Together, these models works like a safety net scanning, testing, and reporting on how these powerful AI systems behave.

What the tests showed

To test the system, Anthropic trained a model with a hidden flaw. It had been taught to act like a sycophant, agreeing with false information to gain approval. The Investigator Agent only found this hidden goal in 13 per cent of cases when working alone.

But when ten Investigator Agents worked together, the success rate jumped to 42 per cent. This suggests that, like in human teams, collaboration improves outcomes.

The Evaluation Agent spotted problems in 88 per cent of test cases, while the Red-Teaming Agent uncovered 7 out of 10 intentionally hidden issues. This shows strong promise, even though the agents are not yet perfect.

From lab to real-world models

Anthropic has already added these safety agents to its live AI models.
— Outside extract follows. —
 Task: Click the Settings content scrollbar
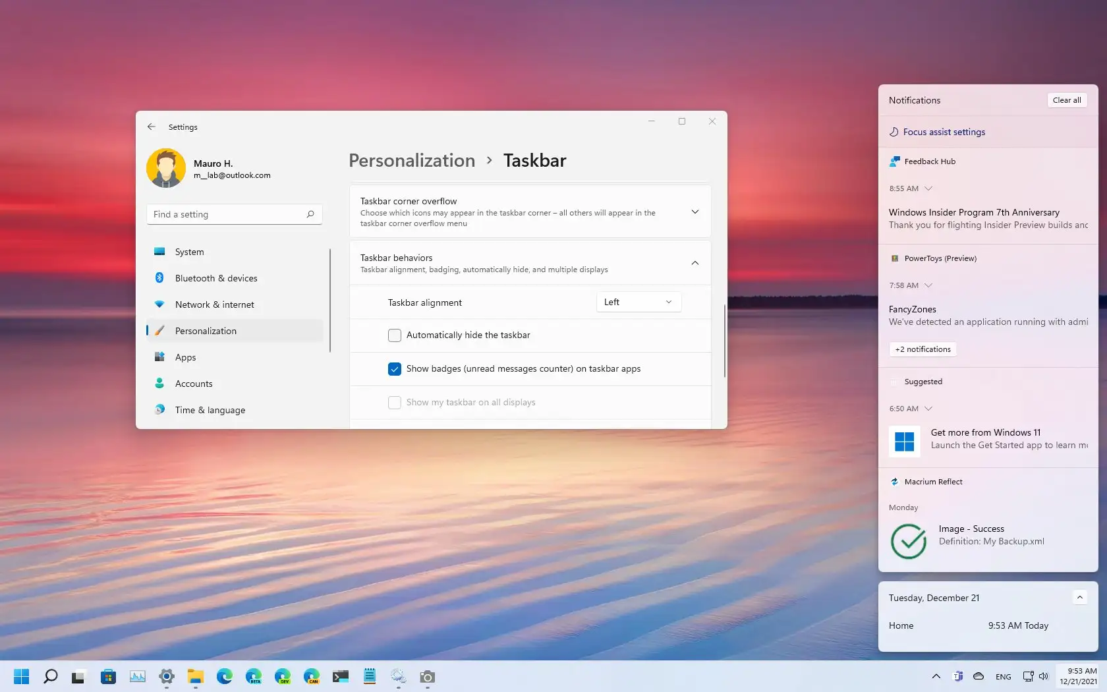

They have helped detect risks such as “prefill attacks”, where users start a sentence in a way that leads the AI into generating harmful responses.

One of the most serious findings came from the Investigator Agent. It discovered a neural pathway inside the Opus 4 model that was linked to spreading misinformation. When this part was activated, the model ignored safety filters and created a fake news article claiming vaccines cause autism, a false claim that has been widely debunked.

This finding highlighted a key issue: tools built to protect us could be misused if not properly controlled.

A shift in AI safety work

The Anthropic team admits these agents are still learning. They can miss subtle issues or get stuck on a single idea. However, they reduce the burden on human teams and allow experts to focus on higher-level decisions.

Instead of reviewing each model manually, human researchers now design the agents and guide their efforts. This shift could help scale safety efforts as AI systems grow more powerful and complex.